Последствия этой перенаселенности почувствовалось сразу. Пока штабс-капитан Докутович ходил по начальству, мы усадили роту в тень и пошли с поручиком Усвятским на базар. Вернулись оттуда быстро – и с вытянувшимися физиономиями. Цены были чудовищными, что неудивительно при таком наплыве покупателей.
С жильем вышло не лучше. Штабс-капитан Докутович получил крошечную комнатушку в довольно-таки приличном домике на окраине, нижних чинов ждало несколько мрачного вида сараев, напоминающих зимние убежища для скота, а офицерский состав вынужден был довольствоваться такими же сараями, только поменьше – решетка на окне, дверь обита железом, ржавые койки и вода в ста метрах. Впрочем, выбирать было не из чего, жаловаться некому, и мы начали размещаться.
Офицеры нашей роты уместились в одном из сараев, на котором был выведен краской «N3». Поручик Усвятский скривился, и окрестил наше убежище «офицерской камерой N3». Название, как ни странно, прижилось.

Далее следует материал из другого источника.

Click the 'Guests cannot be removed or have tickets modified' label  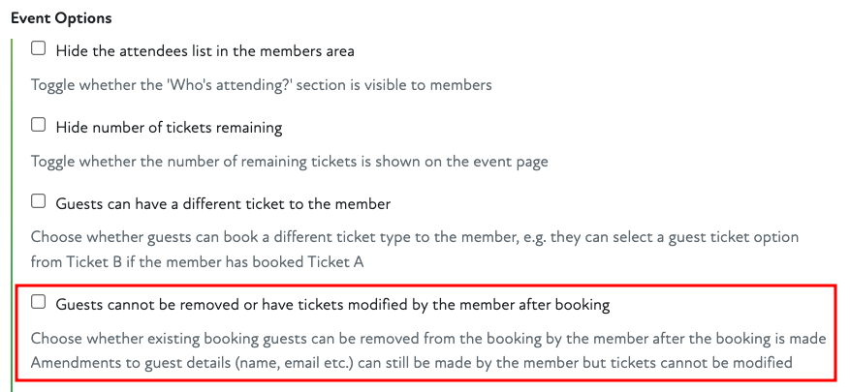tap(332, 304)
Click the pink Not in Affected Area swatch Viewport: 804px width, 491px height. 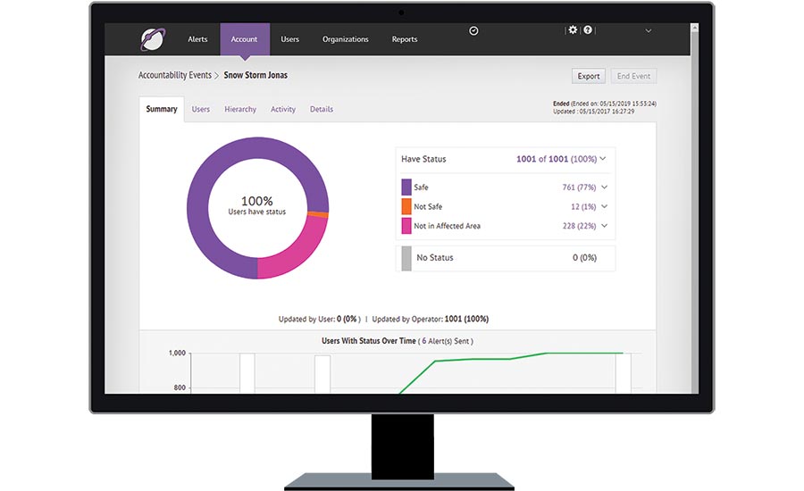point(406,226)
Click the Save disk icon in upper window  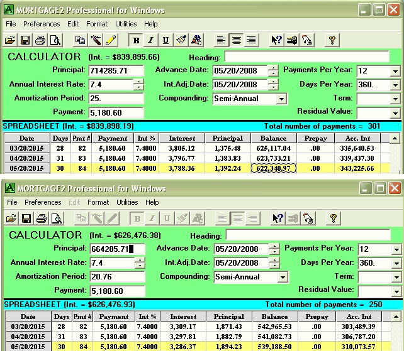point(26,40)
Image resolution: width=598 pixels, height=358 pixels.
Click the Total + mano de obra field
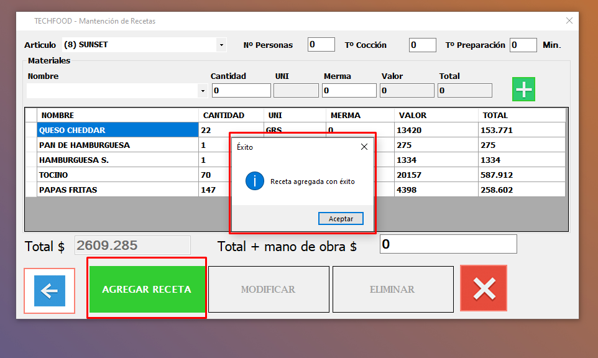pos(448,244)
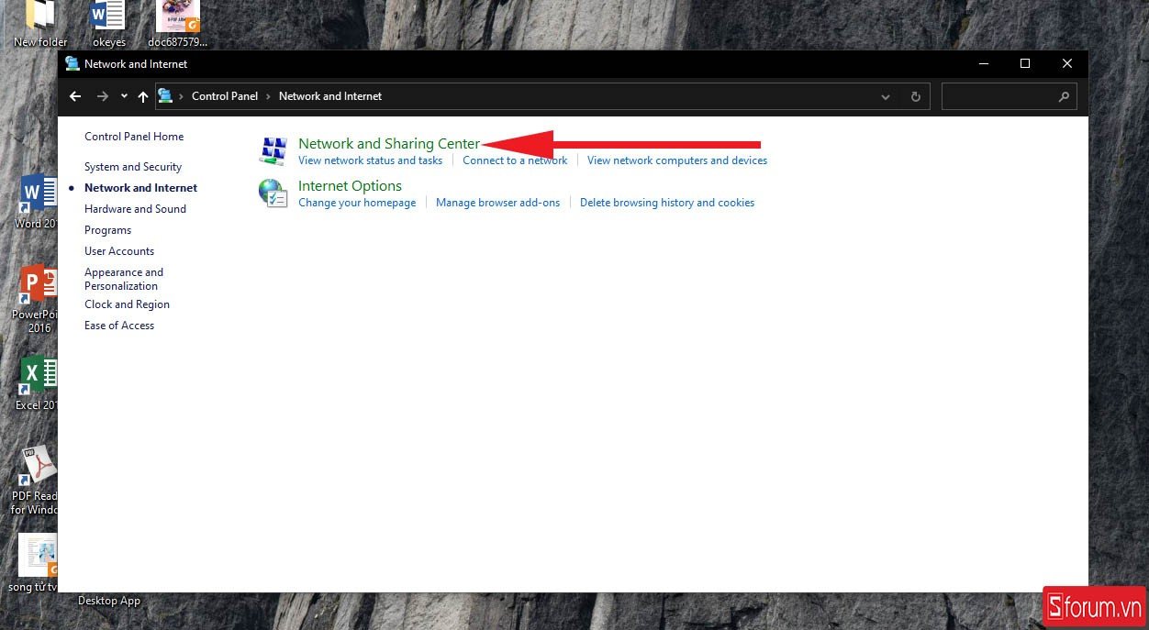
Task: Open the address bar dropdown arrow
Action: click(x=885, y=96)
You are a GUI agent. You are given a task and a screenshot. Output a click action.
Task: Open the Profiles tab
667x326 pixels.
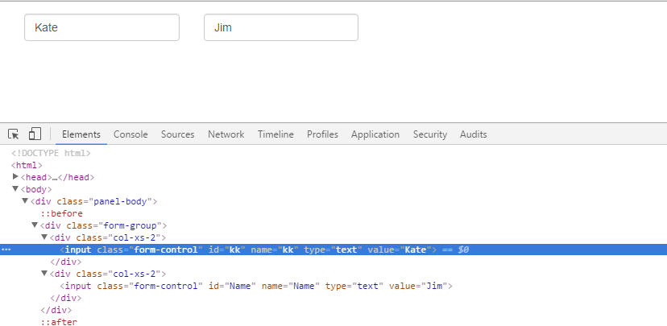[322, 134]
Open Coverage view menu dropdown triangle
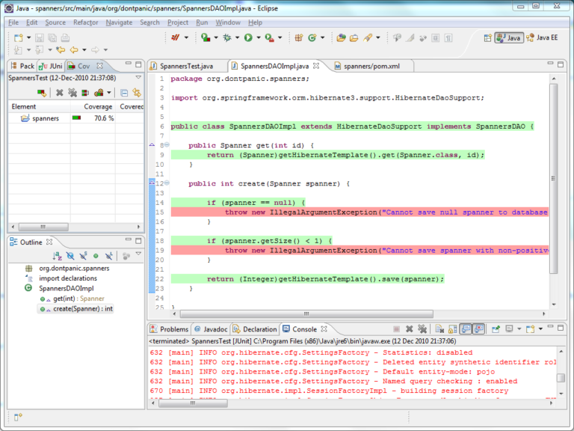This screenshot has height=431, width=574. [x=138, y=78]
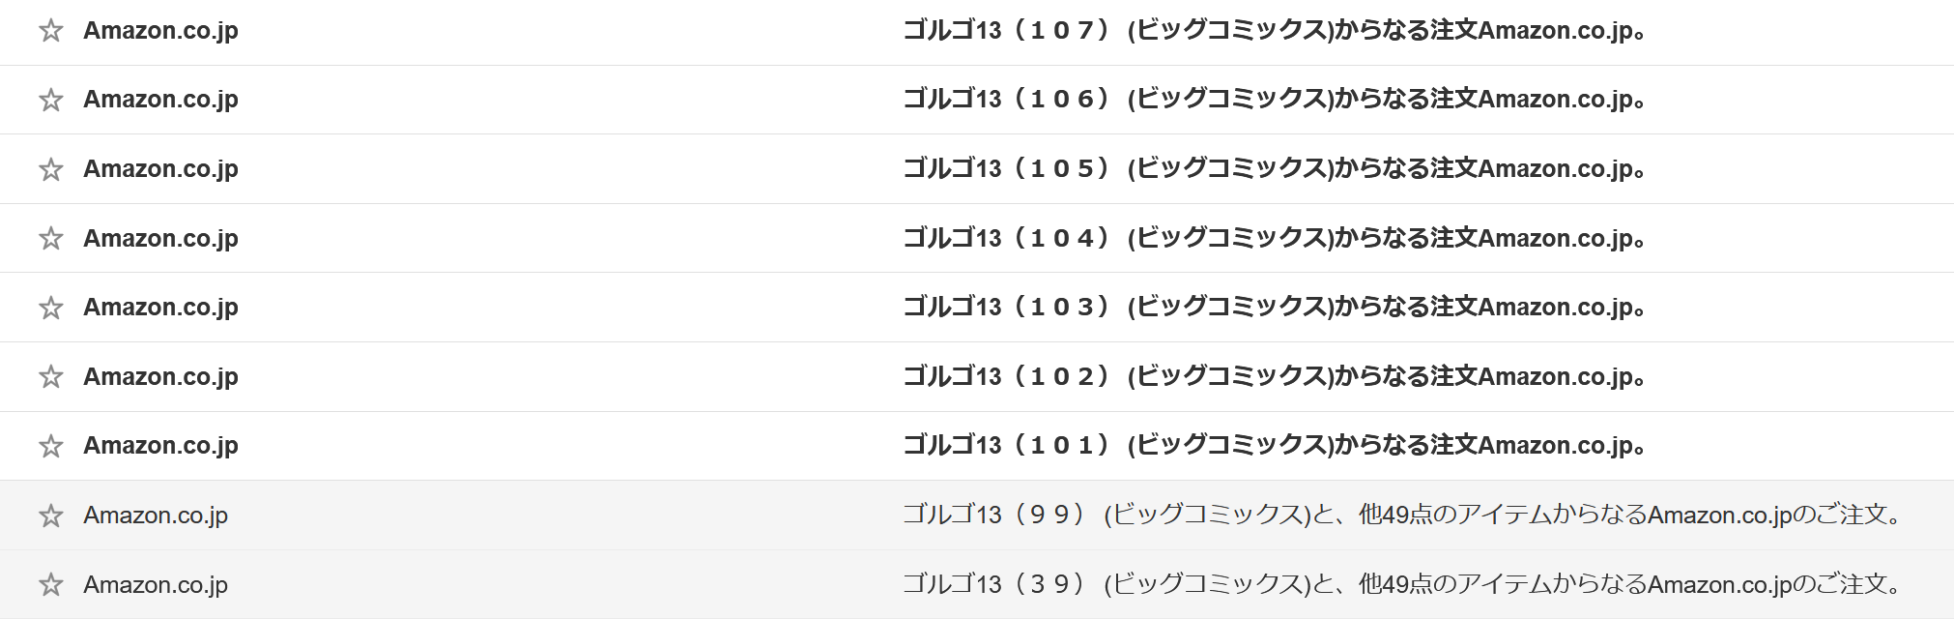Open email with subject ゴルゴ13 (106)
The image size is (1954, 619).
point(1274,99)
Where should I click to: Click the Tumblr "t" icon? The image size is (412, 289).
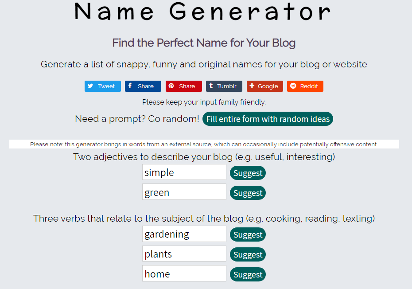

(Недавно поручик Усвятский вскользь заметил, что сейчас там действительно офицерская камера. При албатской «чеке». А чем большевистский чорт не шутит!)
На правах командира роты и героя Ледяного похода я занял место в глубине сарая, предоставив остальным – поручику Усвятскому и прапорщикам Немно и Геренису – размещаться по возможностям. Вскоре мы растолкали вещи по углам, и я направил подчиненных на задание: поручику велел проследить за устройством роты, а прапорщиков послал на базар за закуской. Убедившись, что все идет как должно, я укрылся шинелью и мгновенно заснул, словно провалился в черную яму.
(Перечитал и заметил, что на этих страницах я только и делаю, что сплю. Забавно, конечно. Понять меня может только фронтовик. Ведь хуже недосыпа – только холод.)
Очнулся я уже вечером. На столе горело несколько свечей, сам стол был накрыт, а мои подчиненные занимались делом. Поручик Усвятский резался в «шмен-де-фер» с прапорщиком Геренисом, а прапорщик Немно бренчал на гитаре и поглядывал на нашу гостью, военнопленную сестру милосердия Ольгу.
Я протер глаза, умылся из жестяного ведра и дал команду подсаживаться к столу, чтобы отметить первый вечер наших коротких албатских каникул.
Помнится, разговор зашел о цыганах. Поручик Усвятский предложил прапорщику Немно организовать нам посещение ближайшего цыганского табора с последующими плясками, песнями и гаданиями. Прапорщик Немно почесал затылок и заметил, что ему в табор лучше не заходить. Опасно.
Оказывается, оседлым цыганам, особенно с высшим инженерным образованием, в таборе делать нечего. Оседлые – уже не «рома», их считают чуть ли не изменниками, и может случиться всякое.
Отец прапорщика, как нам было поведано, отличился в конной разведке во время Боксерской войны, когда умыкнул лучшего коня чуть ли не из конюшни богдыхана. Став офицером, он ушел в отставку и завел какое-то дело, что и позволило его отпрыску выйти в инженеры.
Честно говоря, поверил я не всему. Легенды о похищенных царских коней бродят в каждом таборе. Высшая доблесть!
Поручик Усвятский стал наседать на прапорщика, требуя объяснить причину цыганского конокрадства. Немно резонно заметил, что коней воруют не только цыгане, а для цыган это не просто промысел, а что-то среднее между спортом и кокаином. Что поделаешь – фараоново племя!